The regular expression "ab*c" matches any part of the string that begins with an "a", ends with a "c", and has zero or more instances of "b" between the two. re.findall() returns a list of all matches. The string "ac" matches this pattern, so it’s returned in the list.

In [26]:
# examples
re.findall("ab*c", "ac")
re.findall("ab*c", "abc")
re.findall("ab*c", "abbc")
re.findall("ab*c", "acc")
re.findall("ab*c", "abcac")
re.findall("ab*c", "abdc")
# if no match is found, then findall function will return an empty list
# not reporting error

[]

In [28]:
# Pattern matching is case sensitive. 
# If you want to match this pattern regardless of the case, then you can pass a third argument with the value re.IGNORECASE
re.findall("ab*c", "ABC")
re.findall("ab*c", "ABC", re.IGNORECASE)

['ABC']

You can use a period (.) to stand for any single character in a regular expression. For instance, you could find all the strings that contain the letters "a" and "c" separated by a single character as follows:



In [32]:
# examples
re.findall("a.c", "abc")
re.findall("a.c", "abbc")
re.findall("a.c", "ac")
re.findall("a.c", "acc")

['acc']

The pattern .* inside a regular expression stands for any character repeated any number of times. For instance, "a.*c" can be used to find every substring that starts with "a" and ends with "c", regardless of which letter—or letters—are in between:

In [36]:
# examples
re.findall("a.*c", "abc")
re.findall("a.*c", "abbc")
re.findall("a.*c", "acabc")
re.findall("a.*c", "acc")

['acc']

* Often, you use re.search() to search for a particular pattern inside a string. This function is somewhat more complicated than re.findall() because it returns an object called a MatchObject that stores different groups of data. This is because there might be matches inside other matches, and re.search() returns every possible result.
* re.search() function will search the regular expression pattern and return the first occurrence. 
* The details of the MatchObject are irrelevant here. For now, just know that calling .group() on a MatchObject will return the first and most inclusive result, which in most cases is just what you want:

In [43]:
match_results = re.search("ab*c", "ABCabbbc", re.IGNORECASE)

Supplied material =>
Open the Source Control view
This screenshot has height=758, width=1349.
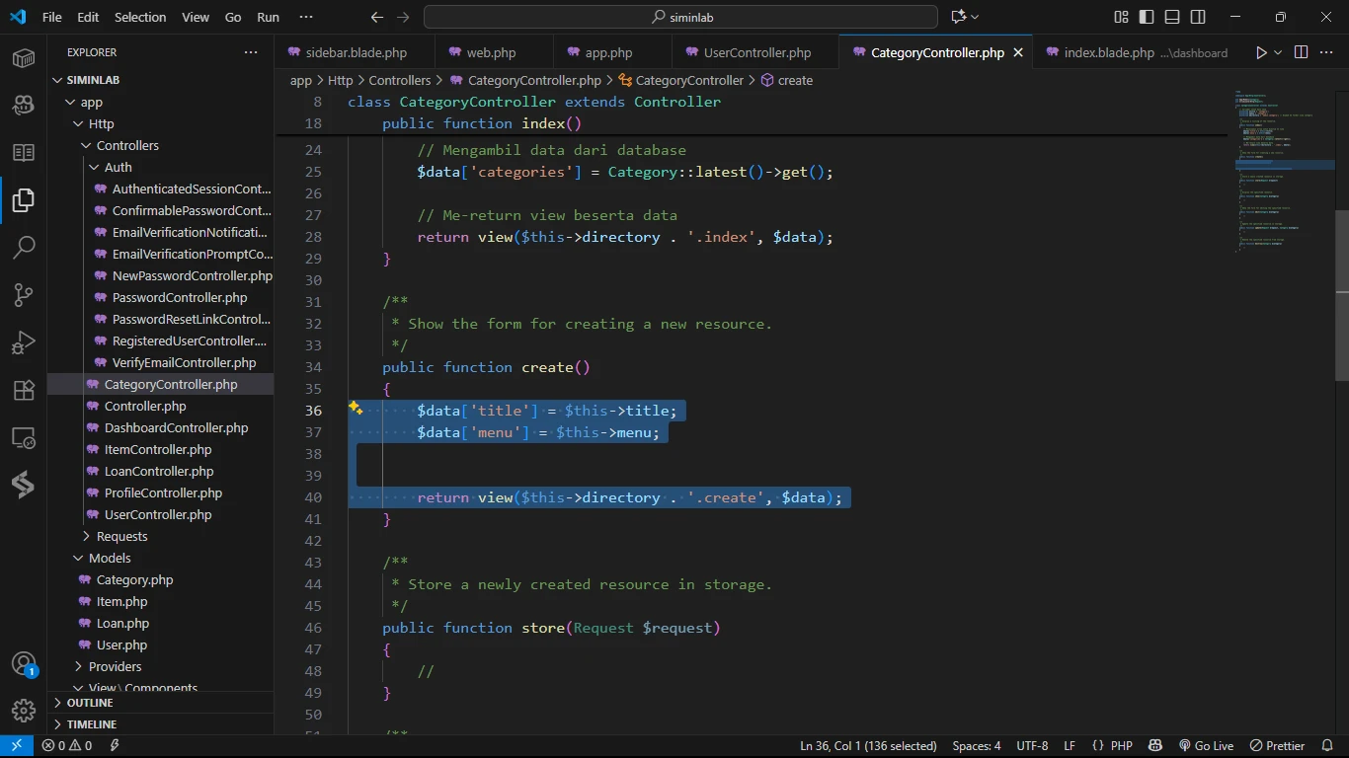[x=24, y=295]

Problem to work on =>
Reproduce everything in the text on regular expressions from "The pattern .*" down to "the first occurrence.", swapping "substring" for "segment". The data is not needed here.

Answer for the task =>
The pattern .* inside a regular expression stands for any character repeated any number of times. For instance, "a.*c" can be used to find every segment that starts with "a" and ends with "c", regardless of which letter—or letters—are in between:

In [36]:
# examples
re.findall("a.*c", "abc")
re.findall("a.*c", "abbc")
re.findall("a.*c", "acabc")
re.findall("a.*c", "acc")

['acc']

* Often, you use re.search() to search for a particular pattern inside a string. This function is somewhat more complicated than re.findall() because it returns an object called a MatchObject that stores different groups of data. This is because there might be matches inside other matches, and re.search() returns every possible result.
* re.search() function will search the regular expression pattern and return the first occurrence.